Beatlesiano nell’anima. Musicista dalla nascita?
Sì, La nonna materna faceva avanspettacolo a Napoli, il nonno era il tipico musicista swing maledetto. È mancato presto. Anche lo swing è una passione che mi è rimasta: l’anno scorso ho pubblicato un album di questo genere come Claudio Cambedda, ma nella vita ho portato avanti svariati progetti con differenti pseudonimi.

A chi deve dire grazie?
Innanzitutto a mia madre, che per tenermi buono quando avevo 4-5 anni mi faceva ascoltare dischi pitturati coi cavallini che correvano, album di classica coi grandi direttori. E poi gospel e Gianni Morandi, le canzoni dello Zecchino d’oro e le registrazioni di «Supersonic» con il magnetofono togliendo le voci narranti, come compilation da dj. E Lady Madonna, Honky Tonk Woman...

Mica male.
Beatles e Stones, questo andava all’epoca: si sentivano poche cose brutte.

Folgorato dai Beatles?
Sì. A 16 anni presi una chitarra che stava lì, appesa in casa. E soddisfai presto anche la mia passione di registrare. Facevo sovraincisioni, con l’effetto stile Phil Spector da Plastic Ono Band, tipo «Instant Karma’s gonna get you».

La prima band?
A fine anni ’70 The Scrabbles. Inaugurammo la Pace, convincemmo il prete a darci lo spazio. «Faremo delle rappresentazioni», dicemmo. Ma volevamo suonare. Ci facemmo pubblicità tappezzando la città di manifesti colorati psichedelici: motorino, colla e via, non c’erano regole sulle affissioni. Richiamammo così tanta gente alla Pace che al terzo pezzo arrivarono i carabinieri.

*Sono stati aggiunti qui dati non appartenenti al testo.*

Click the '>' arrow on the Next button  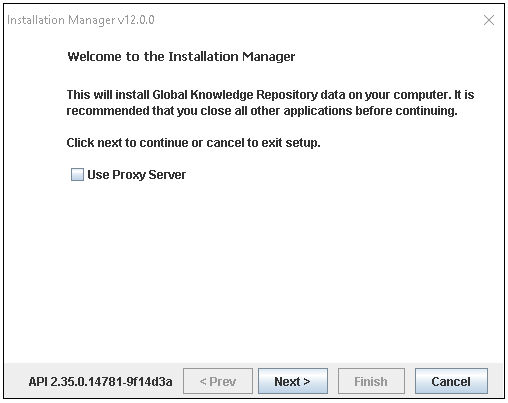pos(307,381)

Come al concerto sul tetto dei Beatles.
Esatto! Ci fermarono, volevano vedere se eravamo a posto con la Siae. Lo eravamo. Lì nacque il mio sogno rock. Il nostro batterista era Joe Damiani, figlio di un grande avvocato. Gli avevamo fatto il provino io e Davide Giannoni, dopo aver messo un annuncio su Ciao 2001. Pochi giorni prima del nostro primo concerto morì il papà di Joe: eravamo suoi amici e gli chiedemmo cosa volesse fare. Decise di suonare comunque. Risultato: lui doveva fare l’avvocato ed è diventato musicista, io viceversa.

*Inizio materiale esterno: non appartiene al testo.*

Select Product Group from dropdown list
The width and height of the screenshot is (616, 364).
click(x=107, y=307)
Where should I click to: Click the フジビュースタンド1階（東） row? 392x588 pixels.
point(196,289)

Le famose sliding doors. Ma la musica lei non l’ha mollata di certo.
No, assolutamente. Oggi ho 63 anni e non li dimostro, ho sempre fatto sport, atletica, tennis e calcio, sono fortunato. E ho sempre suonato, al netto del Covid che per 2 anni ha tagliato le gambe a tutti. Ho fatto concerti collaborando a lungo coi Coast to Coast. Da 7 anni suono e canto jazz e swing. Adesso una casa discografica inglese, la Gare Du Nord di Ian Button, vuole pubblicare dischi che ho fatto 10 anni fa in un circuito angloamericano. A gennaio sono usciti 3 album online, 2 della mia band The White Paper che s’ispira ai Beatles, e un mio album psichedelico da Clay Cambeck. Un disco è stato pubblicato dalla Cool Cat Music in America, da dove mi sono arrivate chiamate e richieste anche da radio e festival.

Soddisfatto?
Sì, ma ho un sapore amaro in bocca: nel circuito degli impersonators mi è saltato un contratto per ragioni di età, volevano i 19enni. Tutto questo arriva adesso, ma io l’avrei voluto a 16 anni. Non avrei fatto l’avvocato.

Di cosa si occupa in campo legale?
Sono titolare di uno studio. Mi occupo del settore civile, amministrativo. Sono curatore speciale, aiuto i minorenni, lavoro con il Tribunale. Sono un mediatore professionista. Ho acquisito un po’ di competenze che mi piacciono molto, sempre per aiutare il prossimo: faccio anche patrocinio per chi non è abbiente. Per dieci anni avevo smesso di fare musica e avevo come clienti musicisti famosi a livello nazionale.

Per esempio?
Antonella Ruggiero, grande voce fin dai tempi dei Matia Bazar. Persona squisita, come suo marito Roberto Colombo. Ho avuto a che fare da questo punto di vista, stando dalla parte degli artisti, con Sony e Warner.

La canzone dei Beatles che ama di più?
Le so tutte a memoria. Ma ne dico due, targate McCartney: «Hello goodbye» e «The long and winding road».

Cos’è la musica per lei?
È arte: consola lo spirito. Creatività e cultura sono necessarie, compensano la fatica dell’impegno quotidiano. Per me sono state anche lavoro. Platone dice che la musica non dovrebbe esserlo, per essere libera. Io dico che l’ideale sarebbe riuscire a farne un lavoro restando liberi nello spirito.